As abetardas estavam a uma distância enorme mas conseguiram ver os seus grandes bigodes brancos, a cabeça e o pescoço acinzentados e as costas pardacentas com riscas pretas. Mas o que foi fantástico mesmo foi quando um grupo de abetardas começou a fazer uma roda e todos empinaram os rabos bem para cima e só se viam penas brancas do interior das asas e da parte de baixo das asas, nem pareciam aves, pareciam uma espécie de rosas brancas gigantes e dançavam. Os pescoços das abetardas estavam enfunados pareciam um grande balão, enfim nunca tinham visto nada assim.

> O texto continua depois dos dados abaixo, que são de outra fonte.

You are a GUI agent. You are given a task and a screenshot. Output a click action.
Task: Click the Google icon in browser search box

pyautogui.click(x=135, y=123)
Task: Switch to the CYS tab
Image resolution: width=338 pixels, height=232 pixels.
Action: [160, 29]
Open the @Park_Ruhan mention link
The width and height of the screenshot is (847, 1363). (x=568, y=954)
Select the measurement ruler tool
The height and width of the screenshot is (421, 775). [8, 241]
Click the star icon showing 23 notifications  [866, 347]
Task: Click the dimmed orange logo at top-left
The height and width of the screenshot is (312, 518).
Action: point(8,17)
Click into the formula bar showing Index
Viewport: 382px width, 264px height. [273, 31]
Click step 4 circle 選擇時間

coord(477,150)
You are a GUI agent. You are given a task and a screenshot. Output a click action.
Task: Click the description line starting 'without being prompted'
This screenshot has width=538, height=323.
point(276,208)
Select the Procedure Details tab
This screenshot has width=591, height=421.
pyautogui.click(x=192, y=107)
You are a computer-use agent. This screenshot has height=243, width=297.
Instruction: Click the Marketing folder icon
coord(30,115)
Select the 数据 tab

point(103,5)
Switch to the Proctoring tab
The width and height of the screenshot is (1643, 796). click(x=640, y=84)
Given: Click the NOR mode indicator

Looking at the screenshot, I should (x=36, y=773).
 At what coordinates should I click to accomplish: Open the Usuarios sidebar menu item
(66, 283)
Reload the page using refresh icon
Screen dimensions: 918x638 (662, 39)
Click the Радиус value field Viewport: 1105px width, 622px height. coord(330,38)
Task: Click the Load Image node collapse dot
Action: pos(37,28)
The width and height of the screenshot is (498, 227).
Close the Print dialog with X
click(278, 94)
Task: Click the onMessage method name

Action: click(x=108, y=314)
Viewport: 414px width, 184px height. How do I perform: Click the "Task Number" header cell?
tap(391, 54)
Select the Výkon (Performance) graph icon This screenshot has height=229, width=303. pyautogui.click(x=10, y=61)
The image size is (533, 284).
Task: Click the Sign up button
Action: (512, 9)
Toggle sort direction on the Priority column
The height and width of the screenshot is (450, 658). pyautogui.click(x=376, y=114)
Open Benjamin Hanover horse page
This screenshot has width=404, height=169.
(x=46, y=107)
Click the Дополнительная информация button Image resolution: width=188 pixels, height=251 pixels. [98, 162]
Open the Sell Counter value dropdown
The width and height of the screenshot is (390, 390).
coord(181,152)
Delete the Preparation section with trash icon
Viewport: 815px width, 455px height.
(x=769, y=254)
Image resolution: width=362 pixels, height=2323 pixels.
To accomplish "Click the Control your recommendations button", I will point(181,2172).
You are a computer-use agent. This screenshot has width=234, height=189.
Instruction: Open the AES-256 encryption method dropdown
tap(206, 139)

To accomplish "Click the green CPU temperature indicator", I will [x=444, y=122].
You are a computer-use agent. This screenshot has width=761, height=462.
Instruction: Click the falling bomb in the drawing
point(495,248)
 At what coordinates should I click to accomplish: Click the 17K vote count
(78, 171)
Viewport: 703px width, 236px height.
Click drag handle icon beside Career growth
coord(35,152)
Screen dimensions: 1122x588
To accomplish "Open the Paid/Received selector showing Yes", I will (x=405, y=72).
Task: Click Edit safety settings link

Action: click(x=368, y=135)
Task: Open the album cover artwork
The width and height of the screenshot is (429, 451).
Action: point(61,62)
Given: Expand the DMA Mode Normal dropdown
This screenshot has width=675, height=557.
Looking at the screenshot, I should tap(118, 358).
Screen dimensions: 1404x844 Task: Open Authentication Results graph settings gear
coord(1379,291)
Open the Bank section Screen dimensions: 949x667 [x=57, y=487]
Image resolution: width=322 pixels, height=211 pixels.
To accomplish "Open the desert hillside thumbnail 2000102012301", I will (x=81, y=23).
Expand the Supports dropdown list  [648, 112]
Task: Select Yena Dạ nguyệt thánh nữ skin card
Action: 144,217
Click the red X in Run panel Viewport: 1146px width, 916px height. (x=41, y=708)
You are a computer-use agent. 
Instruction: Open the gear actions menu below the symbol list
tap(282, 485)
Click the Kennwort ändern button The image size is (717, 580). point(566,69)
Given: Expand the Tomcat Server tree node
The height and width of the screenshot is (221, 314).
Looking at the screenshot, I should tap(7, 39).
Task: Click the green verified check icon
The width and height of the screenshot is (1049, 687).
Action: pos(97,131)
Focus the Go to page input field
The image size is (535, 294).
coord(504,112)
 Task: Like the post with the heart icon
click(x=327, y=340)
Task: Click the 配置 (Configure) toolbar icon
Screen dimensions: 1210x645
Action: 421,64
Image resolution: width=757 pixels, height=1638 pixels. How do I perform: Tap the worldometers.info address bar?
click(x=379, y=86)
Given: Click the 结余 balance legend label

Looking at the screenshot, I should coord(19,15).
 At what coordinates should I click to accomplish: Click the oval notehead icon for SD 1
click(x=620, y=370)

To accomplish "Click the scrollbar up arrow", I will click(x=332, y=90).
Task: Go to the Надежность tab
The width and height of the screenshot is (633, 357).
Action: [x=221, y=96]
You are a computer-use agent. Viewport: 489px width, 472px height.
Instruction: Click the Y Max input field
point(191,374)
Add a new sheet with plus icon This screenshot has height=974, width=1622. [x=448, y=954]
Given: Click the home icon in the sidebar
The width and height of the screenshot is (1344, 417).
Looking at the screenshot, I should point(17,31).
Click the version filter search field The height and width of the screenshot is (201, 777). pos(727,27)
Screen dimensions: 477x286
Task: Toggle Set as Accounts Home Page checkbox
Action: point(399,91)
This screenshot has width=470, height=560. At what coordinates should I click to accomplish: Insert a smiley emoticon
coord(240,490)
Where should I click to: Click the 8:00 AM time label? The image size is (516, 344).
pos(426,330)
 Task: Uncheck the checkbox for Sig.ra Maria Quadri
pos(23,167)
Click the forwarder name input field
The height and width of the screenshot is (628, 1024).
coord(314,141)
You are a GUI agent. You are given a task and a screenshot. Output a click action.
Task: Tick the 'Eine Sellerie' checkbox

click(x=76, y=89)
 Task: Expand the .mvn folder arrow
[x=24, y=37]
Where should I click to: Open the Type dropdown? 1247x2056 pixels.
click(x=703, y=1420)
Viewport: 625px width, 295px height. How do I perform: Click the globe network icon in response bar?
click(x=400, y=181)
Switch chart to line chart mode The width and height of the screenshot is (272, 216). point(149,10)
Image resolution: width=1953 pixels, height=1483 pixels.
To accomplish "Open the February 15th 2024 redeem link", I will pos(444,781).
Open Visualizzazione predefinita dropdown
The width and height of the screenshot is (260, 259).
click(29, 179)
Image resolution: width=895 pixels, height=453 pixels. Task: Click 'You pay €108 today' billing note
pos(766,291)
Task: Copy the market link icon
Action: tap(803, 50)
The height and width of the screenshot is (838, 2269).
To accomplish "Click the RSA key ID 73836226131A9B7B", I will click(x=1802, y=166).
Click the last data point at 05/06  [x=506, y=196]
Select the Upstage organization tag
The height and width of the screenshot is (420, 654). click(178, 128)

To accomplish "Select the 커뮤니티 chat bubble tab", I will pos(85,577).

Quando estavam todos satisfeitos a ver as aves ouviu-se o som das ovelhas de um rebanho com os seus chocalhos e logo a dança parou e as abetardas começaram a andar devagar, mais depressa, a correr e depois a voar. Viram muitas coisas mais mas nada se comparou ao momento de observação das abetardas, o menino ficou fascinado com a rainha das planícies.
Quando regressavam a casa o menino adormeceu e… estava deitado nas costas de uma abetarda e cruzava os céus, via os campos lá do alto com um sobreiro aqui e outro acolá, via outras aves que o cumprimentavam, os sisões, os peneireiros… De repente apanham um grande susto, a abetarda quase choca contra um poste da eletricidade, ficaram aterrados. A abetarda teve de pousar e também foi emocionante a aterragem.
O carro parou e o menino acordou. Ora afinal não tinha voado, mas tinha sonhado… e depois daquele dia a abetarda tinha ganho um lugar no seu coração.